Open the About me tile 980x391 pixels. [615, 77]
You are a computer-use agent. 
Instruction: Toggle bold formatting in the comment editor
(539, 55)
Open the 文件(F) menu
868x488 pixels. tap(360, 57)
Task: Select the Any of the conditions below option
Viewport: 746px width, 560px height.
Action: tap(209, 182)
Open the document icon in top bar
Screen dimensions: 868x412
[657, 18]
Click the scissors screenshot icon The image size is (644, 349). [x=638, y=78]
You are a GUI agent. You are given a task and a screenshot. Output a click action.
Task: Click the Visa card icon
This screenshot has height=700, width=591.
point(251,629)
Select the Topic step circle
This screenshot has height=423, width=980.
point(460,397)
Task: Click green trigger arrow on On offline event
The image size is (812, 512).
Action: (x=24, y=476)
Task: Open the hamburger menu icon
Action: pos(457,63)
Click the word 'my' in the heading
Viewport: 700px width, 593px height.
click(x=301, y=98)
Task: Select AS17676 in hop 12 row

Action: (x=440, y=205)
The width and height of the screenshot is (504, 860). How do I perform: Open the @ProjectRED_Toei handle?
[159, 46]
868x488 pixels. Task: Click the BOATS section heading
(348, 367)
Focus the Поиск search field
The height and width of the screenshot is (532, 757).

WHAT TO DO |
Copy out all of the records above word for word, keeping each line as it stands.

ANSWER TO THE PROBLEM |
Open the About me tile 980x391 pixels. [615, 77]
You are a computer-use agent. 
Instruction: Toggle bold formatting in the comment editor
(539, 55)
Open the 文件(F) menu
868x488 pixels. tap(360, 57)
Task: Select the Any of the conditions below option
Viewport: 746px width, 560px height.
Action: tap(209, 182)
Open the document icon in top bar
Screen dimensions: 868x412
[657, 18]
Click the scissors screenshot icon The image size is (644, 349). [x=638, y=78]
You are a GUI agent. You are given a task and a screenshot. Output a click action.
Task: Click the Visa card icon
This screenshot has height=700, width=591.
point(251,629)
Select the Topic step circle
This screenshot has height=423, width=980.
point(460,397)
Task: Click green trigger arrow on On offline event
The image size is (812, 512).
Action: (x=24, y=476)
Task: Open the hamburger menu icon
Action: pos(457,63)
Click the word 'my' in the heading
Viewport: 700px width, 593px height.
click(x=301, y=98)
Task: Select AS17676 in hop 12 row

Action: (x=440, y=205)
The width and height of the screenshot is (504, 860). How do I perform: Open the @ProjectRED_Toei handle?
[159, 46]
868x488 pixels. Task: Click the BOATS section heading
(348, 367)
Focus the Поиск search field
The height and width of the screenshot is (532, 757).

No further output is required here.